(Source passage begins)
- Born: 23 August 1938
- Died: 18 October 2014 (aged 76)
- Instrument: Drums
- Years active: 1960–2009
- Formerly of: Cliff Bennett and the Rebel Rousers, Chas & Dave

= Mick Burt =

British drummer (1938–2014)

Mick Burt (23 August 1938 – 18 October 2014) was a British drummer. He is best known for being the drummer for Chas & Dave from 1975 to 2009.

== Life and career ==
Burt was the drummer for Cliff Bennett and the Rebel Rousers throughout most of the 1960s, during which he met Chas Hodges, who was the band's bassist at one point. In 1968, he toured with Jerry Lee Lewis. After briefly being in the band Black Claw with Hodges and Dave Peacock, Burt took up a job as a plumber. In 1975, Burt joined Chas & Dave as their drummer. Although Burt played both in the studio and live and backed the duo on television, Hodges and Peacock remained the main image of the band. He supported Eric Clapton in 1980.
(Source passage ends)
(Data section begins)
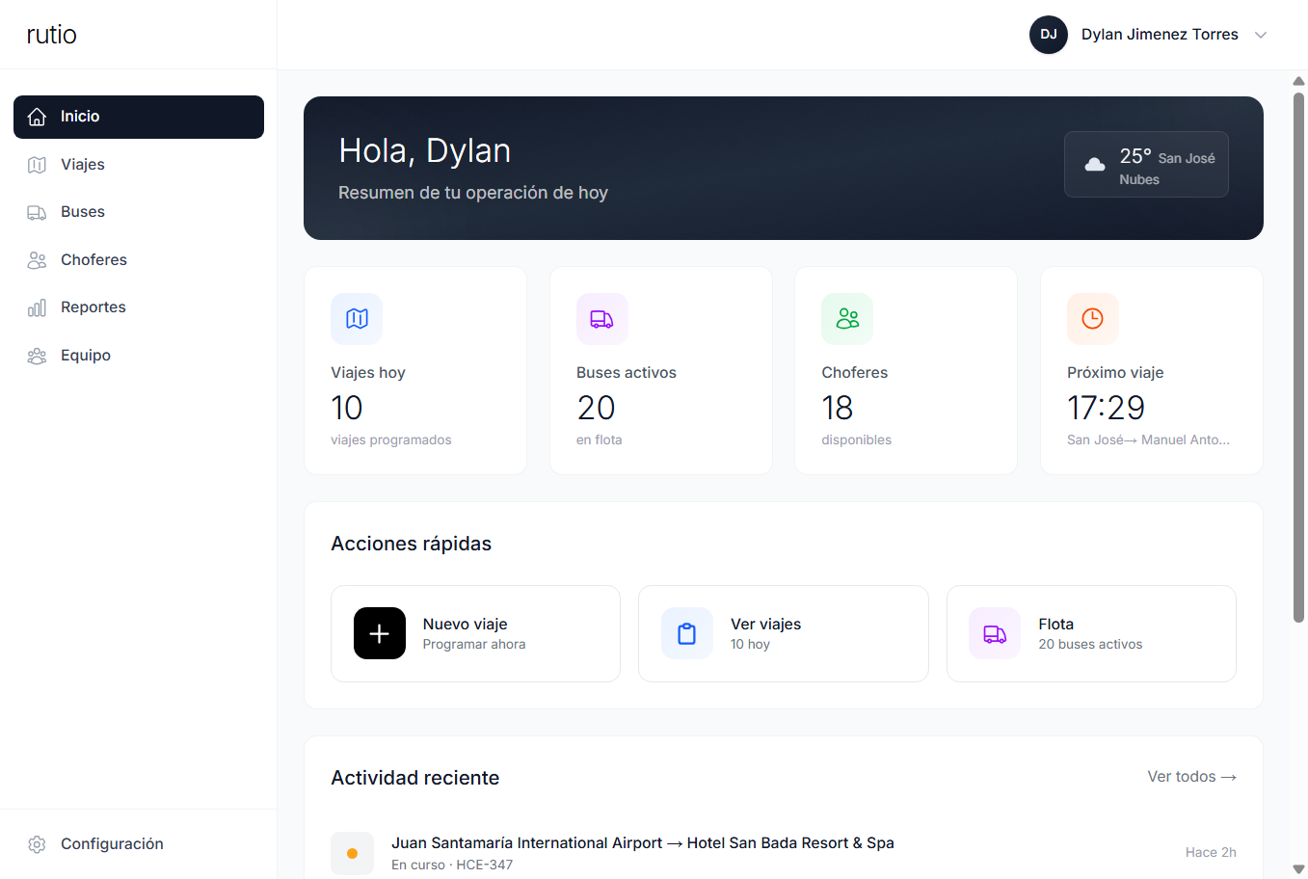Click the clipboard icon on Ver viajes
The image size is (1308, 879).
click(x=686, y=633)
(Data section ends)
*Work instructions*:
1: Reproduce the stretch of the Mick Burt article from "- Instrument: Drums" through "1975 to 2009.", substituting "percussionist" for "drummer".
2: Extend the article on Mick Burt beyond its final sentence.

*Responses per task*:
1:
- Instrument: Drums
- Years active: 1960–2009
- Formerly of: Cliff Bennett and the Rebel Rousers, Chas & Dave

= Mick Burt =

British percussionist (1938–2014)

Mick Burt (23 August 1938 – 18 October 2014) was a British percussionist. He is best known for being the percussionist for Chas & Dave from 1975 to 2009.

2:
Burt was diagnosed with Parkinson's disease in the 1990s and Dementia soon after. He eventually retired from touring with Chas & Dave in 2009, and his role was taken over by Hodges' son, Nicholas, who was influenced by Burt as a child and took up drumming. He died from complications of the two diseases on 18 October 2014 aged 76. His wife died two years later. In 2018, Burt's son, Tony, held a series of gigs around the UK to raise money for Parkinson's UK and Dementia UK.